Crypto_Clustering: A Jupyter Notebook repository from StrawhatRA

Clustering Crypto

Cryptocurrencies coins by Worldspectrum | Free License

Background

You are a Senior Manager at the Advisory Services team on a Big Four firm. One of your most important clients, a prominent investment bank, is interested in offering a new cryptocurrencies investment portfolio for its customers, however, they are lost in the immense universe of cryptocurrencies.

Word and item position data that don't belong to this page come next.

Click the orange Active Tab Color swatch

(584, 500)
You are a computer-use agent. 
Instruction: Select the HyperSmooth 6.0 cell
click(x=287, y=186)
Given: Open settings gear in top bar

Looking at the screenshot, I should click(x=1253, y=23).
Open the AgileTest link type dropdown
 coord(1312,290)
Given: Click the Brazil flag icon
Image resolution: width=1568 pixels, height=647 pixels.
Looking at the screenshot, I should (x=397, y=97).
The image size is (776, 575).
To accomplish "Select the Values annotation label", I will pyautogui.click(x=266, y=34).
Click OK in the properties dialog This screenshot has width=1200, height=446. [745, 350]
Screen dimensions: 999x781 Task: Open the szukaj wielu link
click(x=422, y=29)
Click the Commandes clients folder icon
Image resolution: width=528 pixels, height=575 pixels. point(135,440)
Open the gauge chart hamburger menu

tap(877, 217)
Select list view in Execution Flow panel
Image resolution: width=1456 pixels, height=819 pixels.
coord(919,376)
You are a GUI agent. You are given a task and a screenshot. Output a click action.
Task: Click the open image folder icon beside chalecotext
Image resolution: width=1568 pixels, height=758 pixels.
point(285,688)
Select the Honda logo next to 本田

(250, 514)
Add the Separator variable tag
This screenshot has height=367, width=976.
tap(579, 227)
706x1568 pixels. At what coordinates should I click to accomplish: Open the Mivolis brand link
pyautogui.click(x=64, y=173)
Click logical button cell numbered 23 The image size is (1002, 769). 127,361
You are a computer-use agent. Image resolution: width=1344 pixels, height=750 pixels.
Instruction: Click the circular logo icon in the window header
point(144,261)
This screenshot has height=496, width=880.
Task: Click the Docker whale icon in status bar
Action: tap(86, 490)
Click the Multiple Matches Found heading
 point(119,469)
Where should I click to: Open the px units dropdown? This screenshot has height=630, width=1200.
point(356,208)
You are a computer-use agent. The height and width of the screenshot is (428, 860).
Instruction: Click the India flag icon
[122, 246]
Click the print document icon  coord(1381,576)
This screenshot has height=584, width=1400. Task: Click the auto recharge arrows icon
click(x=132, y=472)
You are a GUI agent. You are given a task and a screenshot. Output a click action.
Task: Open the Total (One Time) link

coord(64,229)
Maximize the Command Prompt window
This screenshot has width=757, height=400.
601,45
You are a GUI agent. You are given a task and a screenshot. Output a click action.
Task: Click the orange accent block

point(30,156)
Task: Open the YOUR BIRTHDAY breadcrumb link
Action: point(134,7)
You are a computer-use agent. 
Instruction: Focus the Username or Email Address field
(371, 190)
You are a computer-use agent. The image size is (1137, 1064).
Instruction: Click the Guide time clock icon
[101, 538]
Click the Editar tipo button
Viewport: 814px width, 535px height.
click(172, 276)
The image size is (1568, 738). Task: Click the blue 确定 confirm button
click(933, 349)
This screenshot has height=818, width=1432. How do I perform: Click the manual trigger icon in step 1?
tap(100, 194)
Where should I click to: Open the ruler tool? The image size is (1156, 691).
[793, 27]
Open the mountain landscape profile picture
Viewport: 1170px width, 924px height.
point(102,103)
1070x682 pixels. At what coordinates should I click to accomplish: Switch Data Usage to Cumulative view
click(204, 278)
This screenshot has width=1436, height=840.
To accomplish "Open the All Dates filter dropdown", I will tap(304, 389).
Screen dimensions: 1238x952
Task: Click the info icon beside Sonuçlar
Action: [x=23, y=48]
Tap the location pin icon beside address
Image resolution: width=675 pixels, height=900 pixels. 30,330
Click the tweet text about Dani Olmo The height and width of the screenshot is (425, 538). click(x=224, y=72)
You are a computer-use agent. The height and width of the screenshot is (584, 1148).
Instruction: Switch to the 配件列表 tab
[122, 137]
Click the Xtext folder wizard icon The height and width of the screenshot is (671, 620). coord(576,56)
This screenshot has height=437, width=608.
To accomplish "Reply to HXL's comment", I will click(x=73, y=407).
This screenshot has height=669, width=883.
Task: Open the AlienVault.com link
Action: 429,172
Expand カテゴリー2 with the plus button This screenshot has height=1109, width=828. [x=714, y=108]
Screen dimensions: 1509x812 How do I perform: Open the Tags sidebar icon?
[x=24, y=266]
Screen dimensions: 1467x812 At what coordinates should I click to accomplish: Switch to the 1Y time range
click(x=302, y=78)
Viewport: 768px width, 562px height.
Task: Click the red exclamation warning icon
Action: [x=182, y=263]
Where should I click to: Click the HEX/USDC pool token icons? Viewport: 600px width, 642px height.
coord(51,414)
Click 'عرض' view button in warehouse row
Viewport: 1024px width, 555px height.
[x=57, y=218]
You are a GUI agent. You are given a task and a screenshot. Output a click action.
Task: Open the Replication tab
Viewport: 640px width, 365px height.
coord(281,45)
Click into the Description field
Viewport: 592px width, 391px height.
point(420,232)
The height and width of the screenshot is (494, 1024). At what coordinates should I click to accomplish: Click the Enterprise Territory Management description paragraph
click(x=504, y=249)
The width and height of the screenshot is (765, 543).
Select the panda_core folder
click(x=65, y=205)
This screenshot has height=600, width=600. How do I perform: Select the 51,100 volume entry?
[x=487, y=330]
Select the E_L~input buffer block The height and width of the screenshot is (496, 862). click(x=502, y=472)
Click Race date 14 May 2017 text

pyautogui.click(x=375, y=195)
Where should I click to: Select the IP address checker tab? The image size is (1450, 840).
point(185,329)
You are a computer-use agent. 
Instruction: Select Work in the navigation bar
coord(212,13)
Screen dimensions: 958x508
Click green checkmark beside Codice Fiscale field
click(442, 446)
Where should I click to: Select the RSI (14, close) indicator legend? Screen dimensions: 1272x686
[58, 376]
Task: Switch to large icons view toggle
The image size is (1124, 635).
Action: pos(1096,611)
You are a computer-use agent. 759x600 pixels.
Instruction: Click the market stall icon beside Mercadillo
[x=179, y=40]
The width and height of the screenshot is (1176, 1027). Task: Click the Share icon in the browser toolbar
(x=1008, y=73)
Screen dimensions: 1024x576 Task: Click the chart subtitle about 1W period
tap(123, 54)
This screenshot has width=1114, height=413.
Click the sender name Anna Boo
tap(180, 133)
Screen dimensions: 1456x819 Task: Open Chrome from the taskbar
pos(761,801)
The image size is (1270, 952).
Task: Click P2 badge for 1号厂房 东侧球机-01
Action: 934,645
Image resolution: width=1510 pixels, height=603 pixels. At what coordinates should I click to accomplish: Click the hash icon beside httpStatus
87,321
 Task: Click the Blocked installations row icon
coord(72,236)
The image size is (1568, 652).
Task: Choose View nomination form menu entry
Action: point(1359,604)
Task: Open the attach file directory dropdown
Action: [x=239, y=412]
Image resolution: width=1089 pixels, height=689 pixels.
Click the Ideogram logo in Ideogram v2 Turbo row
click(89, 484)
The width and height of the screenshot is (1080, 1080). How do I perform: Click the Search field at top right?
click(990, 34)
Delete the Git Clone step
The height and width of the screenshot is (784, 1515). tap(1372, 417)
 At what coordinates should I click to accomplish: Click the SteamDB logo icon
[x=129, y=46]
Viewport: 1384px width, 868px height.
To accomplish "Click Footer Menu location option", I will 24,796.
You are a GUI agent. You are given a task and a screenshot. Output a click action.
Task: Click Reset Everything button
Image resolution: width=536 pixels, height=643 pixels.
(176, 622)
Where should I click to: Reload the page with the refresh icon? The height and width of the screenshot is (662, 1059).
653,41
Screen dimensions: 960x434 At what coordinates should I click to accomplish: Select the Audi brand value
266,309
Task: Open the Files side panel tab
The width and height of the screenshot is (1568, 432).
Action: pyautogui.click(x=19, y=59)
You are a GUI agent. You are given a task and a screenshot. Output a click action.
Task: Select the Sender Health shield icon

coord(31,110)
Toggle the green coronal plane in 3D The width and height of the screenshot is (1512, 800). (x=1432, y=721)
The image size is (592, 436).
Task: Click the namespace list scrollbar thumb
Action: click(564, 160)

They ask you to help them make sense of it all by generating a report of what cryptocurrencies are available on the trading market and how they can be grouped using classification.

In this homework assignment, you will put your new unsupervivsed learning and Amazon SageMaker skills into action by clustering cryptocurrencies and creating plots to present your results.

You are asked to accomplish the following main tasks:

Data Preprocessing: Prepare data for dimension reduction with PCA and clustering using K-Means.
Reducing Data Dimensions Using PCA: Reduce data dimension using the PCA algorithm from sklearn.
Clustering Cryptocurrencies Using K-Means: Predict clusters using the cryptocurrencies data using the KMeans algorithm from sklearn.
Visualizing Results: Create some plots and data tables to present your results.
Optional Challenge: Deploy your notebook to Amazon SageMaker.

Files

crypto_clustering.ipynb

Instructions

Data Preprocessing

In this section, you will load the information about cryptocurrencies and perform data preprocessing tasks. You can choose one of the following methods to load the data:

Using the provided CSV file, create a Path object and read the file data directly into a DataFrame named crypto_df using pd.read_csv().
Using the following requests library, retreive the necessary data from the following API endpoint from CryptoCompare - https://min-api.cryptocompare.com/data/all/coinlist. HINT: You will need to use the 'Data' key from the json response, then transpose the DataFrame. Name your DataFrame crypto_df.

With the data loaded into a Pandas DataFrame, continue with the following data preprocessing tasks.

Keep only the necessary columns: 'CoinName','Algorithm','IsTrading','ProofType','TotalCoinsMined','TotalCoinSupply'
Keep only the cryptocurrencies that are trading.
Keep only the cryptocurrencies with a working algorithm.
Remove the IsTrading column.
Remove all cryptocurrencies with at least one null value.
Remove all cryptocurrencies that have no coins mined.
Drop all rows where there are 'N/A' text values.
Store the names of all cryptocurrencies in a DataFrame named coins_name, use the crypto_df.index as the index for this new DataFrame.
Remove the CoinName column.
Create dummy variables for all the text features, and store the resulting data in a DataFrame named X.
Use the StandardScaler from sklearn to standardize all the data of the X DataFrame. Remember, this is important prior to using PCA and K-Means algorithms.

Reducing Data Dimensions Using PCA

Use the PCA algorithm from sklearn to reduce the dimensions of the X DataFrame down to three principal components.

Once you have reduced the data dimensions, create a DataFrame named pcs_df using as columns names "PC 1", "PC 2" and "PC 3"; use the crypto_df.index as the index for this new DataFrame.

You should have a DataFrame like the following:

Clustering Cryptocurrencies Using K-Means

In this section, you will use the KMeans algorithm from sklearn to cluster the cryptocurrencies using the PCA data.

Perform the following tasks:

Create an Elbow Curve to find the best value for k using the pcs_df DataFrame.
Once you define the best value for k, run the Kmeans algorithm to predict the k clusters for the cryptocurrencies data. Use the pcs_df to run the KMeans algorithm.
Create a new DataFrame named clustered_df, that includes the following columns "Algorithm", "ProofType", "TotalCoinsMined", "TotalCoinSupply", "PC 1", "PC 2", "PC 3", "CoinName", "Class". You should maintain the index of the crypto_df DataFrames as is shown bellow.

Visualizing Results

In this section, you will create some data visualization to present the final results. Perform the following tasks:

Create a 3D-Scatter using Plotly Express to plot the clusters using the clustered_df DataFrame. You should include the following parameters on the plot: hover_name="CoinName" and hover_data=["Algorithm"] to show this additional info on each data point.
Use hvplot.table to create a data table with all the current tradable cryptocurrencies. The table should have the following columns: "CoinName", "Algorithm", "ProofType", "TotalCoinSupply", "TotalCoinsMined", "Class"
Create a scatter plot using hvplot.scatter, to present the clustered data about cryptocurrencies having x="TotalCoinsMined" and y="TotalCoinSupply" to contrast the number of available coins versus the total number of mined coins. Use the hover_cols=["CoinName"] parameter to include the cryptocurrency name on each data point.

Optional Challenge

For the challenge section, you have to upload your Jupyter notebook to Amazon SageMaker and deploy it.

The hvplot and Plotly Express libraries are not included in the built-in anaconda environments, so for this challenge section, you should use the altair library instead.